Nous disposons aujourd’hui d’un immense faisceau de preuves et d’indices qui suggèrent que nous faisons face à des instabilités systémiques croissantes qui menacent sérieusement la capacité de certaines populations humaines – voir des humains dans leur ensemble – à se maintenir dans un environnement viable
la première partie de l’ouvrage est consacrée au constat : un constat extrêmement bien documenté qui nous montre que nous sommes dans la situation d’un chauffeur de voiture qui a vécu une « grande accélération » – croissance exponentielle de nombreux paramètres de consommation, mais aussi des impacts – et qui se trouve dans l’impossibilité de « ralentir ou de tourner – la pédale d’accélérateur est fixée au plancher et la direction s’est bloquée ( chapitre 4) – mais, plus gênant, l’habitacle est devenu extrêmement fragile ( chapitre 5)».

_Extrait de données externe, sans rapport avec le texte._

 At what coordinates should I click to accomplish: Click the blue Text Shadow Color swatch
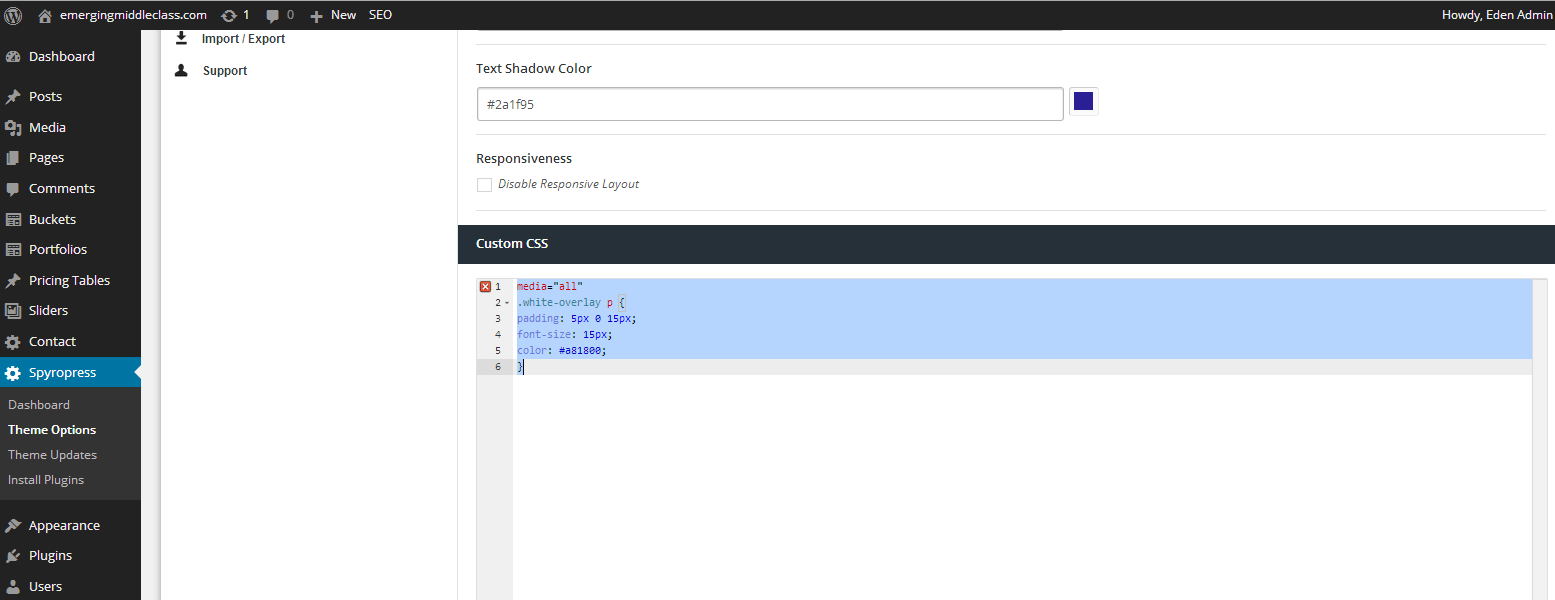(1083, 101)
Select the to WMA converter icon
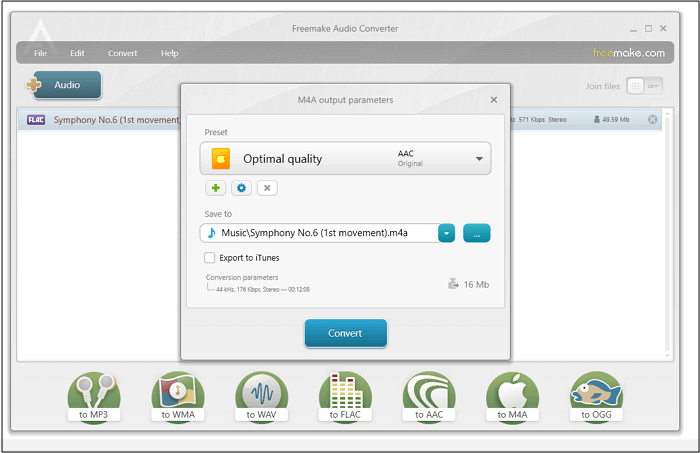This screenshot has height=453, width=700. pyautogui.click(x=178, y=397)
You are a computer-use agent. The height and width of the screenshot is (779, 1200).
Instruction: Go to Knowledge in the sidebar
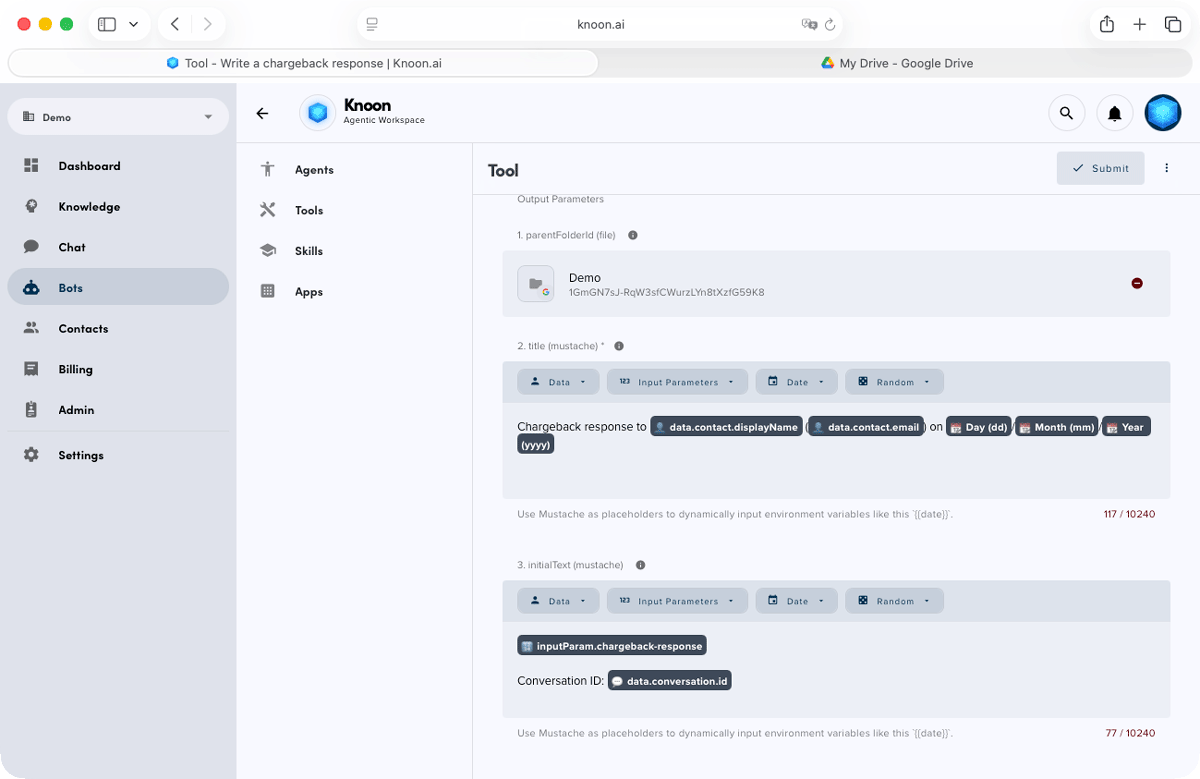point(89,206)
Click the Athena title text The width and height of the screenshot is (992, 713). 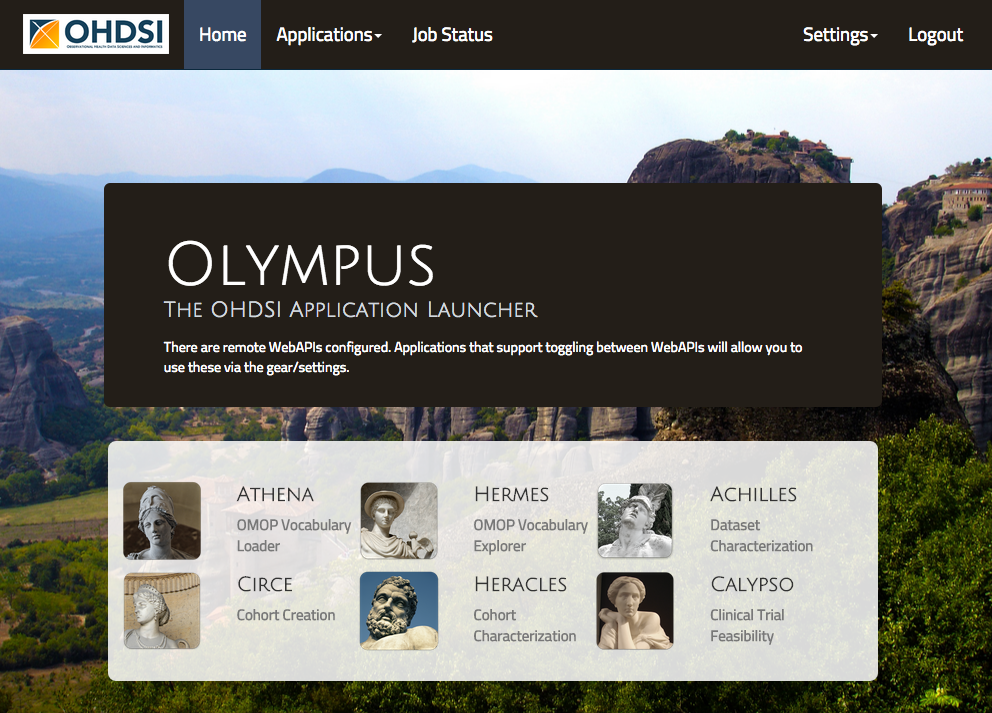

Ce constat n’est pas nouveau, mais on trouve rarement dans un même ouvrage une analyse aussi large et systémique des limites imposées par la quantité de ressources dites de stock (énergies fossiles, minerais) et les ressources flux (eau, bois, aliments…) et des frontières de notre civilisation que sont les seuils à ne pas franchir sous peine de tout déstabiliser. Le tout étayé par une bibliographie très riche
Dans une 2e partie, les auteurs essaient de répondre à la question : l’effondrement, c’est pour quand ? Peut-on détecter des signes avant-coureurs ? Que disent des modèles mathématiques et informatiques ? La grande conclusion de cette partie, c’est qu’il nous faut accepter le fait que nous ne sommes pas en mesure de prévoir. En temps d’incertitude, c’est l’intuition qui compte
La 3e partie est la plus originale et la plus intéressante, car elle se pose la question de la forme que prendrait l’effondrement- où les effondrements – et de la place de l’humain dans cet effondrement ; Au fond, la vraie question que pose l’effondrement de la civilisation industrielle, au-delà de sa datation précise, de sa durée ou de sa vitesse, c’est surtout de savoir si nous, en tant qu’individu, allant souffrir ou mourir de manière anticipée.

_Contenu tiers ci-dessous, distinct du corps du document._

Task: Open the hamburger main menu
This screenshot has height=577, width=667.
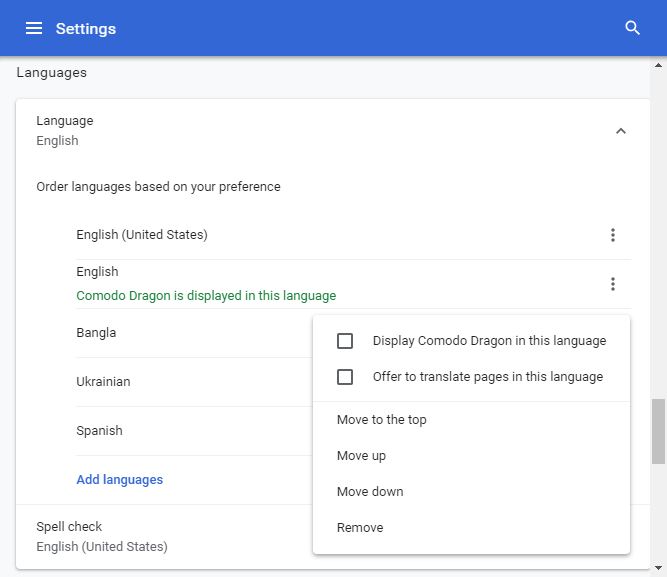Action: pos(34,29)
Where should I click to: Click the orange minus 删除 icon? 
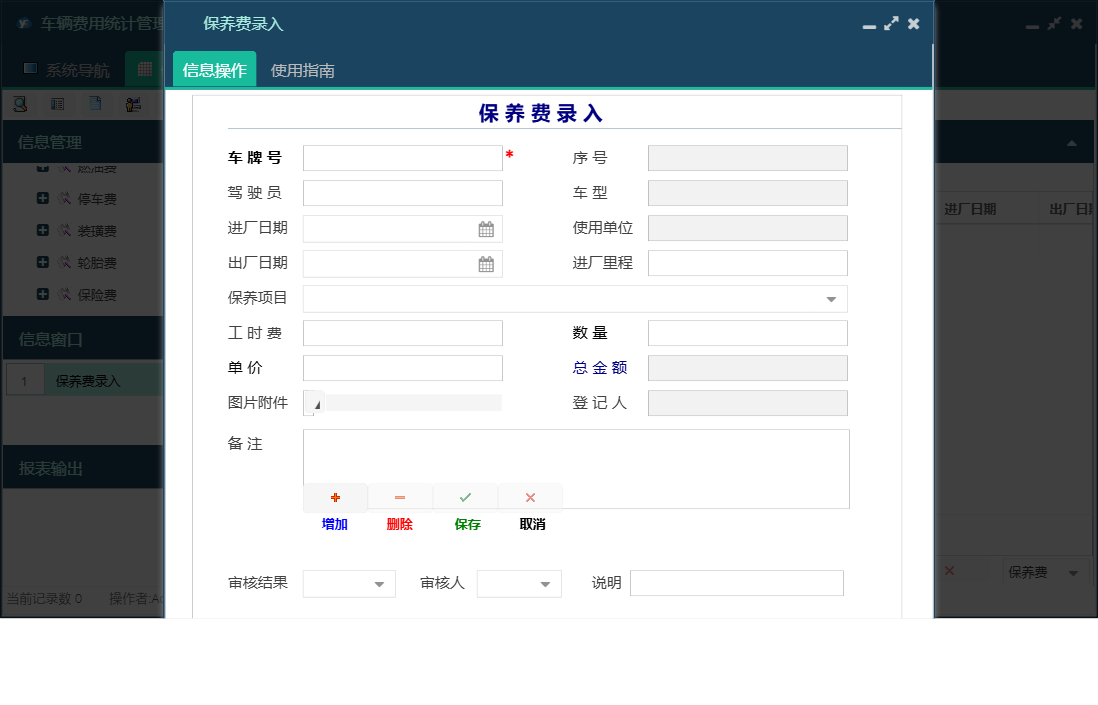(400, 497)
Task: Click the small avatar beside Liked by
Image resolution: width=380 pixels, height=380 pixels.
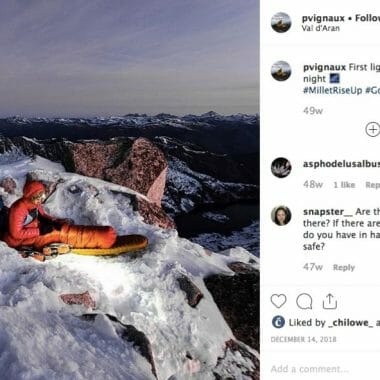Action: [x=278, y=322]
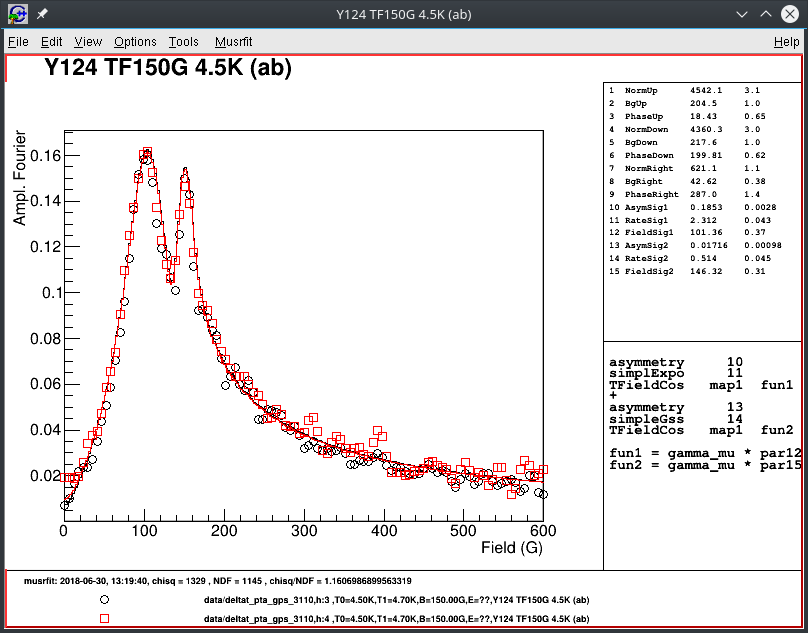Open the Help menu
The image size is (808, 633).
(x=786, y=42)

C’est une analyse en terme de psychologie sociale que nous proposent les auteurs, car presque tout se jouera sur le terrain de l’imaginaire et des représentations du monde.
Il s’agit dans un premier temps de sortir du déni, et de commencer un processus de deuil du monde industriel dans lequel nous avons vécu ces 100 dernières années. C’est compliqué, car nous ne sommes pas équipés pour percevoir les dangers que représentent les menaces systémiques ni les menaces à long terme : « De nombreux écologistes disent que le changement climatique est trop rapide. En fait, il est trop lent. Il n’arrive pas assez vite pour retenir notre attention »
Il faut ensuite développer de nouveaux récits, de nouveaux mythes, pour imaginer un avenir meilleur mais sans pétrole et avec un climat instable. C’est là que le Storytelling, et les artistes auront un rôle important à jouer ( cf le film « Demain ») .
Enfin, il faut entrer en action, même avec des petites actions qui paraissent insignifiantes. Car l’action n’est pas l’aboutissement d’un processus, mais fait partie intégrante du processus de transition intérieure. C’est le cas du mouvement des initiatives en transition, qui compte aujourd’hui plus de milliers d’expériences sur les 5 continents
Malgré un titre qui peut paraître « catastrophiste », c’est un ouvrage à lire absolument, car il met des mots sur des intuitions partagées par beaucoup et il inverse notre vision habituelle : il faut admettre que l’effondrement, c’est l’horizon de notre génération, c’est le début de son avenir.
Et l’effondrement et même l’étude de l’effondrement sont des opportunités de voir l’être humain sous un autre angle et de redonner sens à notre époque.